Alwin terusik konsentrasinya. Berkali-kali seorang anak perempuan melintas di dekat jendela. Bila kebetulan mereka beradu pandang, anak perempuan itu tersenyum manis kepadanya. Alwin cepat menunduk. Siapa, sih, dia? Gerutunya dalam hati.
"Lihat dia, nggak? Paco menyikutnya.
"Siapa?"
"Betty, cewek yang terus lewat itu."
"Anak baru?"
"Nggak, anak kelas siang."
"Kamu kenal dia?" tanya Alwin heran.
"Mmm..." Paco berdehem. "Dia titip salam kenal untukmu."
"Salam kenal?" Alwin terperanjat. "Untuk apa?"
"Untuk kenal, dong! Apa lagi!" bentak Paco.
"Untuk apa kenal! Dia kan anak kelas siang!"
"Uh... Dasar kuper!" Paco mencemooh dengan gemas.
Tetapi Alwin tak meladeni cemoohan itu. Sebentar kemudian perhatiannya sudah terpaku pada soal-soal di papan tulis. Ketika bel berdentang. ia mendengus kesal. Seandainya ia bisa berkonsentrasi sedari tadi, semua soal pasti sudah terjawab. Gara-gara si Betty, ia punya PR sekarang!
Alwin masih memelototi catatannya ketika seseorang menegur, "Sudah selesai?"
Alwin mendongak. Betty! Seperti tadi, anak perempuan itu tersenyum manis kepadanya serta berkata, "Pak Sis tidak mengajar, ya. Aku juga dapat pelajarannya hari ini. Boleh pinjam catatanmu?"

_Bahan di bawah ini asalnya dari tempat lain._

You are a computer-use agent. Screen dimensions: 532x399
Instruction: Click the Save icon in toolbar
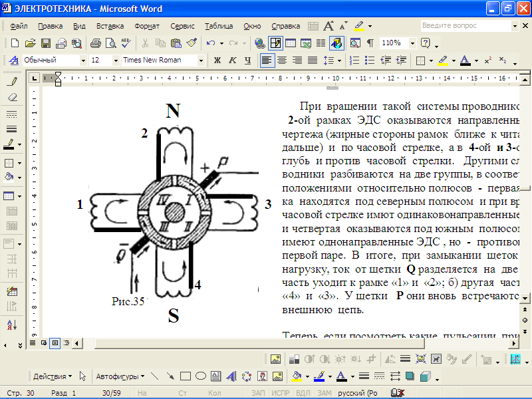[46, 43]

"Hmm, nanti juga kelasmu disuruh mencatat soal."
"Belum tentu aku bisa menjawab semua."
"Apa urusanku!" Alwin memasukkan catatannya ke dalam tas. "Aku tak sembarangan memberi contekan kepada orang lain."
"Sok!" Betty mencibir, lalu mengulurkan tangan.
Alwin merasa serba salah. Ia tak senang dibilang sok, tapi ia pun enggan berjabat tangan dengan anak yang memaki seenaknya.
"Paco tidak menyampaikan salamku?"
"Dia bilang tadi."
"Kalau begitu, kita sudah saling kenal," Betty menarik kembali tangannya.
"Aku Betty dan kamu Alwin. Nanti sore aku akan ke rumahmu."
"Ke rumahku?" Alwin melongo.
"Ya, ke rumahmu!" Betty tertawa. "Katamu tadi, tak sembarangan kasih contekan, Artinya kan aku harus ke rumahmu. Kita belajar bersama sampai semua soal Pak Sis terjawab."
Semakin banyak anak-anak kelas siang masuk ke dalam kelas. Alwin segera berlalu sambil garuk-garuk kepala.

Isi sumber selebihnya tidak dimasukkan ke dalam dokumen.